De repente minha avó quebrou o silêncio: “Renata, vem ver! Teu irmãozinho chegou!” Atravessei o enorme corredor correndo, minha avó me pegou no colo e sem me espichar muito, consegui ver tudo através da janela com os vidros amarelos. Meu pai saindo do carro, abrindo a porta para a minha mãe... O sorriso e toda a expressão do rosto dela... Um guarda-chuva aberto às presas para não molhar o novo membro da família.
Ao longe, a voz da minha avó me falava coisas que eu não ouvia... A minha avó e meu pai não tinham importância, eram apenas coadjuvantes. O que importava era o ser que minha mãe acabava de levantar para eu ver.
Meu pai e minha mãe, obviamente, eu já conhecia, o carro, sabia que era azul... Com três anos já conhecia as cores das árvores e das flores do pátio, tinha aprendido que o muro era branco, o portão marrom e a Cuica, a cachorrinha da minha avó que latia no portão, branca com preto... A única novidade era a pessoa que iria dividir meus pais, a casa e uma vida comigo. E quando vi meu irmão, sai do colo da minha avó e corri. Meu irmão era simplesmente amarelo!

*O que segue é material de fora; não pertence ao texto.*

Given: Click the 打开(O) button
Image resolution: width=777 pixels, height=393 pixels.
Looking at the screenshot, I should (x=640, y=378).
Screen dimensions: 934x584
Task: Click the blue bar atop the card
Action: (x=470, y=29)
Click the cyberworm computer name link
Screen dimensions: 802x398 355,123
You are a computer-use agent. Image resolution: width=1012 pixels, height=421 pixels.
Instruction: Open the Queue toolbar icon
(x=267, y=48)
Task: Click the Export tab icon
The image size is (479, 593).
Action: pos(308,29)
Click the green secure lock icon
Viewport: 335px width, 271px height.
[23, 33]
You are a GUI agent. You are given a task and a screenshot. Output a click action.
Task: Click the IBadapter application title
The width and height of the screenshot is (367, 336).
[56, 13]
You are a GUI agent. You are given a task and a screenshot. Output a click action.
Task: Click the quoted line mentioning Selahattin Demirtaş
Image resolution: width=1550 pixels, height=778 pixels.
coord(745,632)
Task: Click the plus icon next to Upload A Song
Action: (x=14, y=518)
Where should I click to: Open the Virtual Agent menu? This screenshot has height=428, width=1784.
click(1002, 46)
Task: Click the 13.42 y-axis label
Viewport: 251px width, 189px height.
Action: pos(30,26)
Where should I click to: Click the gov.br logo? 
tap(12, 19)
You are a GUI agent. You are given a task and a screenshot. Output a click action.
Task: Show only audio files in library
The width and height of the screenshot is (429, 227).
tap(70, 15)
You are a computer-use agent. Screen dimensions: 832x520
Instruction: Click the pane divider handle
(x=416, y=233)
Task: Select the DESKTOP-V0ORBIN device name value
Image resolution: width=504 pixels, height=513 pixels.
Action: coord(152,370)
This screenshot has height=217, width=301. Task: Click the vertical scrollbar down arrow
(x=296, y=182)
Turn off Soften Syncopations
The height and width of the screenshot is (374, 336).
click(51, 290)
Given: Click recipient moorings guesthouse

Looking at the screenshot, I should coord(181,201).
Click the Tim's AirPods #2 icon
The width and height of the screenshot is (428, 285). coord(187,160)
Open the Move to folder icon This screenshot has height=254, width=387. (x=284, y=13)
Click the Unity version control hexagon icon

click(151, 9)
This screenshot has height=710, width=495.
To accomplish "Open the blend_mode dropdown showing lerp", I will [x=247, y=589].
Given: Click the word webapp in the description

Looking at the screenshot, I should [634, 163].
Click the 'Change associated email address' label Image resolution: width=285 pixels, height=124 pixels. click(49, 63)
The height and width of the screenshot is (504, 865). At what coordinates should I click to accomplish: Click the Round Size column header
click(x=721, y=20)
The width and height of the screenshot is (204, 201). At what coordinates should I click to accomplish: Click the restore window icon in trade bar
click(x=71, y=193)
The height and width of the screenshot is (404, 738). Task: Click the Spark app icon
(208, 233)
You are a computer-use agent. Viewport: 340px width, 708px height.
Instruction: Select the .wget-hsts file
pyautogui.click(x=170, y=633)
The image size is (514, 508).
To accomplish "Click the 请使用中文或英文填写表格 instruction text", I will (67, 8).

Depois desse dia, não lembro do próximo encontro com meu irmão (que deve ter acontecido minutos depois), nem dos meus pais entrando em casa ou que almoço a comida que estava no fogão, virou. Recordo apenas que, novamente, atravessei o corredor correndo e da calma típica da minha avó, perguntando o que eu tinha e a minha decepção: “Por que meu irmão é amarelo?”
A janela com vidros amarelos ainda está no mesmo lugar, embora aquela continue sendo a casa da minha avó, ela já não está mais lá para me explicar que meu irmão só estava amarelo porque eu o tinha visto através do vidro. Depois disso, nos churrascos e festas na casa da minha avó, adorava ficar sentada na sala só para observar as pessoas e as coisas mudando de cor.
Muitas piadas eu já ouvi por causa desse episódio e da minha inexplicável afeição por vidros coloridos. Mas às vezes, quando olho para o meu irmão, ainda o acho um pouco amarelo.